ベストセラー作家水野敬也氏の全面的なバックアップがあったとはいえ、創業から数年で『人生はワンチャンス!』で50万部超え(50万部超えは『人生はワンチャンス!』で、それの第二弾が『人生はニャンとかなる!』ですね。取り違えていました。すみません)、2017年の『うんこ漢字ドリル』は、社会現象にまでなるブームを巻き起こす。
出版社での経験がない山本社長ですが、「売れる」については、そこらの出版社の人間より遥かに感度が高いのは間違いありません。創業前に『四つ話のクローバー』のゲラを見せていただいた際、自分にはまったく良さが分かりませんでしたが、山本社長は売れることを確信されていました。その後、10万部を超えましたが、本人は「こんなもんじゃない、もっと売れるはずだ」と思ってたんじゃなかろうか。
文響社は「書店に置く」をとにかく重視しているので、「返品を恐れるより増刷や出荷をためらったことでの売り損じが許せない」という考えのもと、市中を飽和させるような展開を仕掛けてきます。最近は、うんこ先生のキャラクター展開なども手がけ、さらなる高みへと進みつつあるようです。
ここまで挙げた社の多くは編集力の強さと営業力の強さを兼ね備えています。そして、(アスク出版を除くと)今までの出版流通の枠組みを徹底的に使い倒しつつ、店頭での露出を最大化すべく、書店に対して(それぞれ方法は違っても)継続的なアプローチを欠かしません。
「そうじゃない、そうじゃないんだ!」と言いたい気持ちの方がいるのは分かります。分かりますが、それじゃあ、何が違うのか。それってなんなんでしょうか。
「活きがよくてがっちり売れてる若い出版社」が、あまり話題にならない理由ですが、これにはひとつだけ、条件があります。実は、「活きがよくてがっちり売れてる若い出版社」は、ネットではないメディアでは頻繁に取り上げられています。なので、ネットでの存在について、それほど力を入れる必要がなかった(今までは。そして、最初からネットに前向きだった星海社を除く)。つまり「あまり話題にならない」のは、あくまでネットの中の話で、世の中的には話題になっていたし、その結果として確実に売れていたんです。
ネットやWebは、それ以外のメディア(新聞・雑誌・テレビなど)での展開に苦しむ小零細にとっては福音でした。
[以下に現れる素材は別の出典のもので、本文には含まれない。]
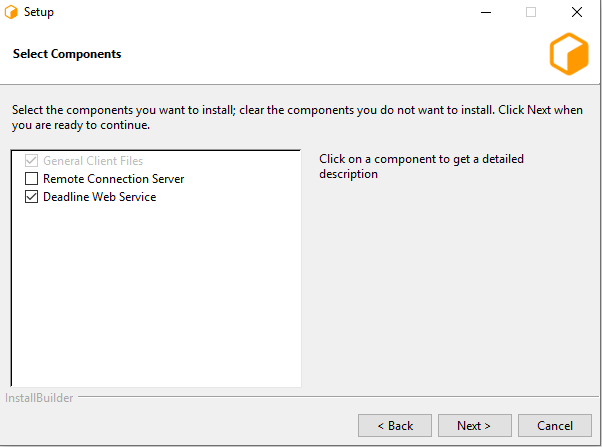Click the Setup title text
Screen dimensions: 602x447
(39, 13)

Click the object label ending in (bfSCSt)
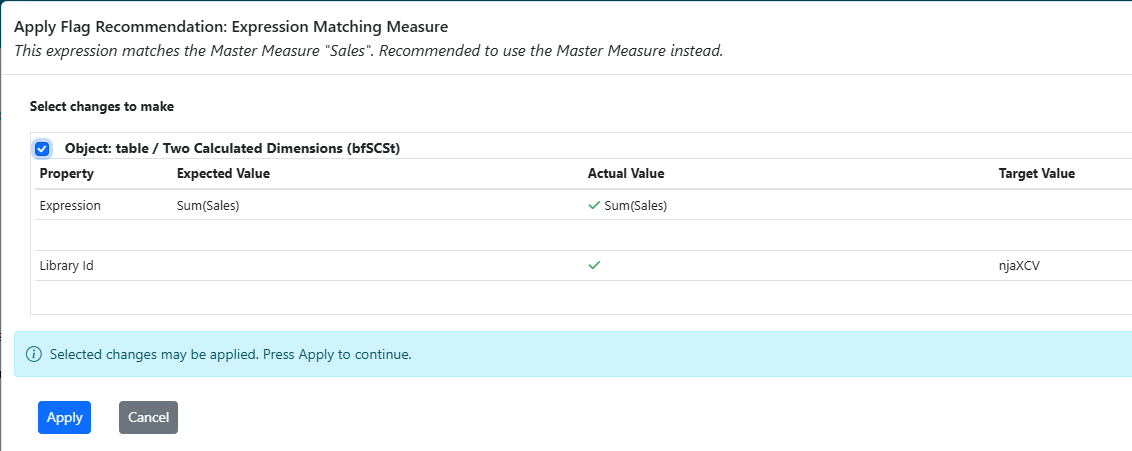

なにしろ、無料で世界に発信できる。ですが、ネットではない世界は間違いなく存在しています。そして、ここ数年で、ネットと距離を置いていた旧来のメディア上のメジャーリーグ級の巨人が、一気にネットの世界になだれ込みつつあります。パソコン上のワールド・ワイド・ウェブの世界でなんとかかんとか発信していた小零細は、モバイルの世界に対応できなければ置き去りにされかねません。
そして、新しいものは「小さいもの」「弱いもの」から生じてくるとは限りません。「強くて大きい」ところは、新しいことにも積極的です。往々にして、そういうところから、目も眩むような新しいものが生まれてきたりすることがあります。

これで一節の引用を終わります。